Hi Jenny - I wanted to tell you how delightful this read was to me. I've been tinkering with a poem involving Amanita, the Green Fairy, and the blue lotus. My theme is very similar to yours.
I'm glad I stumbled onto your poem.
Dave Ruslander
Author of Voices in My Head
www.sellyourbookhere.com --dmr 06/20 |
jenny boully is very hott...i should know because i'm from nd and saw her rock first-hand --cg 06/25 |
okay. it's not as good as her book which is awesome. check it out. out, m --mel 06/20 |
speechless... this poem breathes longing all to familiar... perhaps, the truest of expressions. well done! --sc 06/14 |
FINALLLLLLLLLY. Thank you. A poet. How refreshing for the poetry corner. Indeed. You found one, now do it again. And again, yeah like that..oh yeah again. THANKYOU. --msty 06/12 |
Beautifully done. Lots of wonderous imagery.
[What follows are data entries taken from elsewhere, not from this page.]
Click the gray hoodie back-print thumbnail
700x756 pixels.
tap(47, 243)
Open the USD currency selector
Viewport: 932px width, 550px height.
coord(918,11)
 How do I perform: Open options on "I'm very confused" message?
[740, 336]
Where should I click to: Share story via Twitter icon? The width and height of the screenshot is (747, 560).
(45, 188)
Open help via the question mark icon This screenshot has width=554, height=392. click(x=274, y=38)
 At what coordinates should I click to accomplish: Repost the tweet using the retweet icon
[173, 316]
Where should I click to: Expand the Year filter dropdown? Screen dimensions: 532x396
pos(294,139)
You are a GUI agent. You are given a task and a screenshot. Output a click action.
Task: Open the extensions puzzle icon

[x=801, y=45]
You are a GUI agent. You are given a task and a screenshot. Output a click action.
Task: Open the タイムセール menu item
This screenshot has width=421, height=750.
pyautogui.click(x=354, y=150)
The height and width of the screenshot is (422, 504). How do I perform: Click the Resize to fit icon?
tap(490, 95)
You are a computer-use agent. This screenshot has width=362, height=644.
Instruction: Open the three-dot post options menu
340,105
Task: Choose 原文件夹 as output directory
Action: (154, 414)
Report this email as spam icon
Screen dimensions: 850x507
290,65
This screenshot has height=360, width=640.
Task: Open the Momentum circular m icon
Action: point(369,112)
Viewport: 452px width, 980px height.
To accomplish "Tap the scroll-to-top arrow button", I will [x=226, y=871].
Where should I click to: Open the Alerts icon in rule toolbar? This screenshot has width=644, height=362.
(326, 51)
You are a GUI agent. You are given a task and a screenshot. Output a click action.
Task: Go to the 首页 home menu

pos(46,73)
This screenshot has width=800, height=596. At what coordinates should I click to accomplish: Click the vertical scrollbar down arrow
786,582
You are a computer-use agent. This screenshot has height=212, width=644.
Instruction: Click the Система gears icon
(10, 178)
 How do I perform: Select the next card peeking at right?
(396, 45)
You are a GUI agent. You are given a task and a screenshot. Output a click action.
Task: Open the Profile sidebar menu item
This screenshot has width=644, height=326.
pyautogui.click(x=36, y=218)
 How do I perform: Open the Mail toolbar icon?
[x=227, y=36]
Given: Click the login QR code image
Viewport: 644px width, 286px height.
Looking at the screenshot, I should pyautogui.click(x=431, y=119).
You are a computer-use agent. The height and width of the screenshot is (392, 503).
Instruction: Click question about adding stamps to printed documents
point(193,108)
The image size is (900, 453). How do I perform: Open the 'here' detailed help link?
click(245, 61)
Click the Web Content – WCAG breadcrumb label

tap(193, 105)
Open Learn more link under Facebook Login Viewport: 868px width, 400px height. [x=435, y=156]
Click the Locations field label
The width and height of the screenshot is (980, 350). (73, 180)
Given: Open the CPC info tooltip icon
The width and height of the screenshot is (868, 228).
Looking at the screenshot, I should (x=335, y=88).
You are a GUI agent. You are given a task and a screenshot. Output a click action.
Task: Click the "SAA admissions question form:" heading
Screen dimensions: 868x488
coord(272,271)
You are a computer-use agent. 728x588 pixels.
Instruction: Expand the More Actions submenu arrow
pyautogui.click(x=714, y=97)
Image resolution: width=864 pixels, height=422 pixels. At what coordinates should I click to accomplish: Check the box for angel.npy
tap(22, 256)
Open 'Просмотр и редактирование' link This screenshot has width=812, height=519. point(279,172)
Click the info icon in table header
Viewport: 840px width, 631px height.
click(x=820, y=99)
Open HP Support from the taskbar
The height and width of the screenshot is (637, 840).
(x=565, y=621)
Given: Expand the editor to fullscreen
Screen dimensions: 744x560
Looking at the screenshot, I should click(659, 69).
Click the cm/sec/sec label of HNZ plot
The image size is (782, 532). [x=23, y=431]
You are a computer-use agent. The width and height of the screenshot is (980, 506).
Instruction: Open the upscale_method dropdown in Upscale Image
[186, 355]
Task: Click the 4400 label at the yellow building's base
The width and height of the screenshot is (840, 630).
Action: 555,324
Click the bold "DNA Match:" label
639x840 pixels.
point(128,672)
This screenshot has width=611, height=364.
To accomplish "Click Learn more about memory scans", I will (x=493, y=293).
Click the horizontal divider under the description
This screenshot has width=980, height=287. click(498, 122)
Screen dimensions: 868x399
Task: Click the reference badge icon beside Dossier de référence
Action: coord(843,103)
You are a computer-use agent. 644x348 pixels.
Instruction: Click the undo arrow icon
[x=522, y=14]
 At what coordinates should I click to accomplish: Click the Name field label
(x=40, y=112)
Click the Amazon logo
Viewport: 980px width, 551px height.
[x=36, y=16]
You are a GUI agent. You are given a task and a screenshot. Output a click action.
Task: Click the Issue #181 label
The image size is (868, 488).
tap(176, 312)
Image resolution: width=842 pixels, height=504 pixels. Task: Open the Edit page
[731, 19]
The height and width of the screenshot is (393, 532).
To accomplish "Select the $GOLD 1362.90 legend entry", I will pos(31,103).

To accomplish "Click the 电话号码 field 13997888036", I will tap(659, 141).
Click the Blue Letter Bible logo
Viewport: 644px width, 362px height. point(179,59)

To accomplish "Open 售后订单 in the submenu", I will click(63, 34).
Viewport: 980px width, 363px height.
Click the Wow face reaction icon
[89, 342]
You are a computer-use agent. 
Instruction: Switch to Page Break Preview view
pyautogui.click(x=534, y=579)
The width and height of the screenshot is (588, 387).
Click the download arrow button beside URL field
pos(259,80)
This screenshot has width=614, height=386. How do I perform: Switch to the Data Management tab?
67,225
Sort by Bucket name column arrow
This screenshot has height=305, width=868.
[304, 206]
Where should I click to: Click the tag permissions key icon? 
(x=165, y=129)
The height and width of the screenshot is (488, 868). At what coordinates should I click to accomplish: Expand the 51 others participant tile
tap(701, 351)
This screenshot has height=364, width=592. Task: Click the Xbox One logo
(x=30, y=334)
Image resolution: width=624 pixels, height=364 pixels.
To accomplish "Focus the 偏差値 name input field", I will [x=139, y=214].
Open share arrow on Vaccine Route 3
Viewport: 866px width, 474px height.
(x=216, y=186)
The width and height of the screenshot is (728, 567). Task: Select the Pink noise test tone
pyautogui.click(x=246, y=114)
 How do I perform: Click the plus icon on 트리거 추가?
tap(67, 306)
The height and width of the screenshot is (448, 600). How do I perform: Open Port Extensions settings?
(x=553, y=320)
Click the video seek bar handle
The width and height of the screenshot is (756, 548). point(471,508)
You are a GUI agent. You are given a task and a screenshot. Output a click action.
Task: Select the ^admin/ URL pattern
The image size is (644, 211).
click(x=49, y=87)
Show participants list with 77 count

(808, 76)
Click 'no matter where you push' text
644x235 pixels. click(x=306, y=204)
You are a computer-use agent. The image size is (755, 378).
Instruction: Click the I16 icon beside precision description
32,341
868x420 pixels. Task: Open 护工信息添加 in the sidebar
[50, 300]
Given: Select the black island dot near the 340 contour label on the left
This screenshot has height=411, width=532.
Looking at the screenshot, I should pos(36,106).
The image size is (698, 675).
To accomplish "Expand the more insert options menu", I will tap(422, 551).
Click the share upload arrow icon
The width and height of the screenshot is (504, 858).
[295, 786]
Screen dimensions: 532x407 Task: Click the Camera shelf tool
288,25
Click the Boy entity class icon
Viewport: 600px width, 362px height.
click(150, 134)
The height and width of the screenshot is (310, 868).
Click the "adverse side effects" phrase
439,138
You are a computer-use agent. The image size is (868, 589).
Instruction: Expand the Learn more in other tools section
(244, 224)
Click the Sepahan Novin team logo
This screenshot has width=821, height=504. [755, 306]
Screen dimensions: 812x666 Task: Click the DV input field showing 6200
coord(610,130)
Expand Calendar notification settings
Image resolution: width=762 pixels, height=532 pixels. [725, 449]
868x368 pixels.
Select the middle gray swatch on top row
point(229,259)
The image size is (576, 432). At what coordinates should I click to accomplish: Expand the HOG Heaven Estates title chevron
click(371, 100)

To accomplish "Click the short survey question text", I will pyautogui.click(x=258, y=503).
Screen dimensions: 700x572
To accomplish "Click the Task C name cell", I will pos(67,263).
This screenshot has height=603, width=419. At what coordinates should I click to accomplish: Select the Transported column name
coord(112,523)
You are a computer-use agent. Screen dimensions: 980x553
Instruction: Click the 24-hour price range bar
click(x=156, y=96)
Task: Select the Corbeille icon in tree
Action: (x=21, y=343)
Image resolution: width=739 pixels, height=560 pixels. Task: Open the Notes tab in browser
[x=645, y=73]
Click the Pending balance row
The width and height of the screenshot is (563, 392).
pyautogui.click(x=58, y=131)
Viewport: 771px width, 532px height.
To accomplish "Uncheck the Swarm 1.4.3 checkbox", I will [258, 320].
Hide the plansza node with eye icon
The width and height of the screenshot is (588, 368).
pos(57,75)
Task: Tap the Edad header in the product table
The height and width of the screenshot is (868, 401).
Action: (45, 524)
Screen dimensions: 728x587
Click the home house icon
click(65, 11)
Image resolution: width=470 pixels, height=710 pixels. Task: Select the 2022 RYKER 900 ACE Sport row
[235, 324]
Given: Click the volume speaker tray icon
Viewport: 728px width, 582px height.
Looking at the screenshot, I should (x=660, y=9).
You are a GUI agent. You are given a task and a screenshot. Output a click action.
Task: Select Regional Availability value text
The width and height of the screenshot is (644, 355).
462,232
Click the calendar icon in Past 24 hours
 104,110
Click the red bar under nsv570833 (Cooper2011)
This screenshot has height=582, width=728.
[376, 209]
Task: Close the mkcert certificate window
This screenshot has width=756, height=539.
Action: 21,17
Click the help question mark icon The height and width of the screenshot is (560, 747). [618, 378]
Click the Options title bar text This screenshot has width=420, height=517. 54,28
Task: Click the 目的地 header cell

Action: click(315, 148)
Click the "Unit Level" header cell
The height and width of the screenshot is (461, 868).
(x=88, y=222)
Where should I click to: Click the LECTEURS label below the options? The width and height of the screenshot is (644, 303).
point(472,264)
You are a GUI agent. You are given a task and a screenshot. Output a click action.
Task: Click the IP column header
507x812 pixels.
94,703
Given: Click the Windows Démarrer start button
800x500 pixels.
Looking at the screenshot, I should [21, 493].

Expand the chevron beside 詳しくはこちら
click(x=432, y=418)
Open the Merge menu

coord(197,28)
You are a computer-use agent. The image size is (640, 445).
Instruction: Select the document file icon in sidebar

I think NK who wrote on 05/30 needs to take a yoga class. --jg 06/05 |
i'm happy to see these suggestions here. a quick read spills forth thoughts of amanita [which i've never sampled],
and the 'virosa', well, i stray toward ayahuasca brews in association [also never sampled]. i shouldn't be sending this, so light on solidity and substance, but, yet, peering into your poem brought me here. there's so, so much, that our "non-ordinary reality" phobic currency misses us!!
hurray! --js 05/31 |
very good. I don't like the first few lines: I find the imager overly sentimental ("willow trees", "tremulous violins"), and somewhat impenetrable ("insect secrets", "mangoes mating of anemones"). It's tone reminds me of coleridge's 'my prison the lime-bower tree', in its hypothetical voice, sense of longing.. but it isn't quite pulled off. and the word 'espy' sticks out like a sore thumb, but it marks a turn in the poem from the conditional to the explanatory, a turn much for the better, and some of the images are really sublime "glistening sex of splayed summer leaves", "the tattering of all correspondences lost to breath". The humble admission, self-conscious interjection of the narrator, "I know..." is really pulled off well, which is hard to do.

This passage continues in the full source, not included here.